DETROIT -- It doesn't seem like that long ago when Henrik Zetterberg and Pavel Datsyuk were the young guys pushing the veterans.

Now for Zetterberg, who turns 35 opening night, and Datsyuk, 37, the shoe is on the other foot.

"The difference is, me and Pav were 22, 23 when we came in," Zetterberg said. "These guys are 18, 19 and 20 and the thing that we were talking about is there was no chance that we would be able to do what they were doing when we were 19. It is impressive. But for us, it keeps us younger. That's the nice thing. Just the everyday life that they go through, it's fun to come to the rink and just spend time with them."

Dylan Larkin is 19, Tyler Bertuzzi is 20, Anthony Mantha and Andreas Athanasiou just turned 21, Ryan Sproul and Xavier Ouellet are 22, and Teemu Pulkkinen and Alexey Marchenko are 23.

All are either vying for a roster spot or to be one of the first players called up in case of injuries.

The veterans say the youngsters are making their presence felt.

"I think a lot of the young guys have had a terrific training camp and preseason here," goaltender Jimmy Howard said. "Now that we're winding down with three games left you're seeing a push from them and I think the veterans are really responding from it as well."

This is something that has been going on for the last few years.

It started with the rash of injuries two seasons ago but the players who came up showed they deserved to stay.

"We see it in the games, see it in practices," Zetterberg said. "As an older guy, it’s nice to see that we have guys coming up every year. Last couple years we’re seeing (Gustav) Nyquist, (Tomas) Tatar, (Riley) Sheahan, (Luke) Glendening, among others. Now the second wave is coming. Give a lot of credit to Grand Rapids. Obviously Blash (coach Jeff Blashill) has done a good job with his staff down there and also the scouts have really done a good job. The future looks good and it’s fun for us older guys to have the young guys coming up and push up."

Nyquist and Glendening are 26, Tatar is 24 and Sheahan is still just 23.

Tatar led the Wings in goals with 29 last year and Nyquist was second with 27.

"I think it’s been a competitive environment for sure," Blashill said. "I think the one thing with this group of guys is they come and compete hard every day anyways. I think it’s a reminder of the relentless nature of sports in that you have to be at your best every single day because somebody’s always trying to take your spot, whether it was your spot within the team, whether it was your spot in the lineup, or your spot on the team."

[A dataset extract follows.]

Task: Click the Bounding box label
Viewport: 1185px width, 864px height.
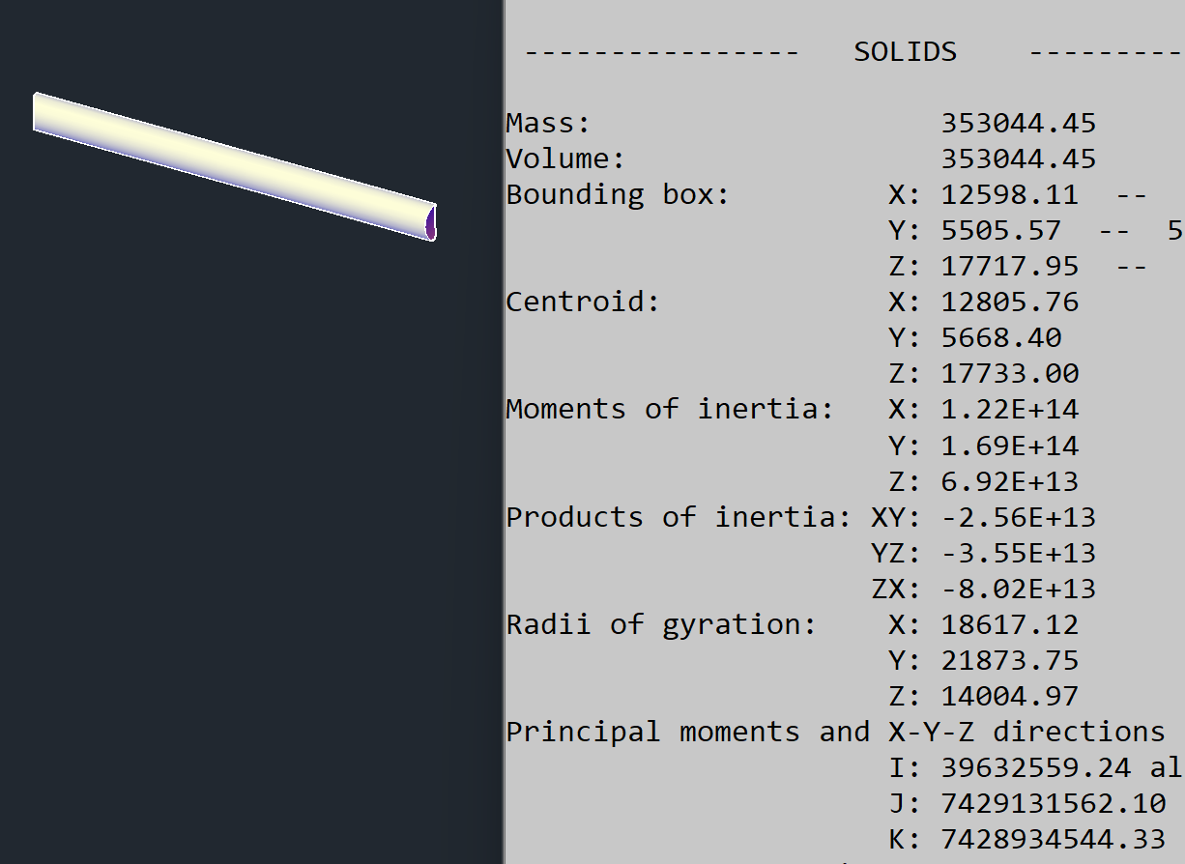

As the first wave group of Nyquist, Tatar, Glendening and Sheahan take on more responsibility and leadership, the second wave group will continue to knock at the door.

"We came in young and we had older guys and we got more and more ice time and more and more opportunity to play," Zetterberg said. "For us to be on the other side now and see the young guys coming in, it's pretty special. But for us that's been here for so long, it's nice to see that when we leave, the club will do fine."


Defenseman Nick Jensen had a solid season in Grand Rapids last year and hopes to be in Detroit at some point.

The Wings selected Jensen with their fifth-round pick in the 2009 draft, 150th overall.

Jensen, 25, had six goals, 21 assists and was plus-30 in 75 games last season with the Griffins.

Having had Blashill as his coach helped coming into camp this year.

"It makes you feel pretty comfortable right away," Jensen said. "Coming into exhibition games I got my debut out of the way last year so I felt a little more comfortable this year. I feel like I keep progressing each game, getting a little more used to the feel of the level of play in the NHL. Obviously it’s pre-season so it’s not all the top guys but it’s still a high intensity pace of play. I feel like it’s going pretty good so far and obviously I get another game in tonight. The more games I play the better for me, I feel."

Jensen knows that to reach the next level, he has to keep improving.

"I think the biggest thing I want to improve upon is playing consistent hockey," Jensen said. "Obviously there’s small things to get better at like making great breakouts in the D zone, getting the puck up to the forwards but the more important thing is doing that consistently over and over again. I think that’s the biggest thing I need to make sure I do in order to get a chance to play in the NHL."


If you're looking for some clues as to which players are strong candidates to make the Red Wings this season, look no further than Friday's home game against the Toronto Maple Leafs.

"Friday will not be a total NHL roster because you need the number of pros for the next night," Blashill said. "But Friday we’ll try to get a lot of NHL guys in, as close as we can to what we’d like our team to be."

The Wings play Saturday in Toronto to complete the home-and-home preseason series.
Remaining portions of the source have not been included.